The much-bemoaned shortage of developer talent in Singapore is another minus for the city-state. It has been the talk of the town this past year, highlighted by Compass’ Startup Ecosystem Ranking 2015 report in the summer. On the contrary, in Boston a startup has access to talent coming straight out of Harvard, MIT, and Boston University. Boston itself is no Silicon Valley in terms of its startup industry or – importantly – funding, but there are still plenty of resources available to founders.
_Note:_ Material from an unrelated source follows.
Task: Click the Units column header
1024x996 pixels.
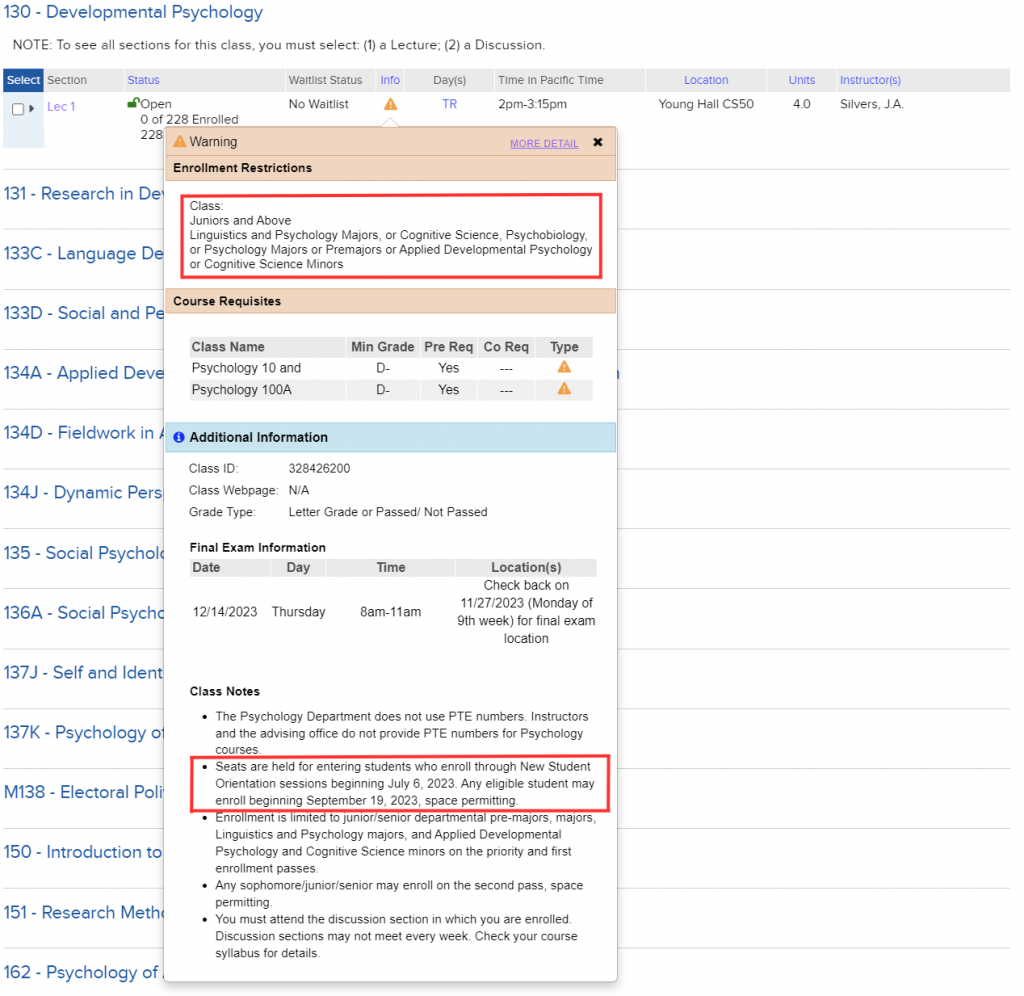Action: pos(801,80)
Desmond also feels a company benefits from the difference in cultures between the East and West. “I think people in the US are very direct – if they think your idea sucks, they will tell you straight,” he says. This has allowed him to move and grow faster, he explains – being nice to everyone all the time isn’t always the best way to run a company.
“It’s not easy to integrate in the ecosystem here, but I’ve worked very hard,” he adds. “The US is still fairly open to foreigners culture-wise, but I do feel that in terms of Asian entrepreneurs in the US, we are still very few.” Desmond names Razer founder Min-Liang Tan, who happened to be his senior at the same Singapore high school, as an inspiration when it comes to Singaporeans finding success with their business abroad.
Starting a company in Singapore is a lot easier and speedier than in the US, even for a foreigner, Desmond admits. Aside from the visa troubles, the whole process in the States is a lot more complicated. It took several months for Desmond to incorporate Quikforce, while in Singapore he had businesses up and running in 24 hours. Still, the pros seem to outweigh the cons at the moment.
Desmond would consider bringing his latest company to Singapore at some point, though. “I’m talking to a few people back home and also in Hong Kong about how we could possibly either grow there or move,” he says.
For now he’s more interested in building a solid base for the company in the US.
The important thing, he points out, is that he’s invested in this company for the long haul. “I’ve had so much fun during the past year doing this. I can see myself in it for the next five to 10 years.”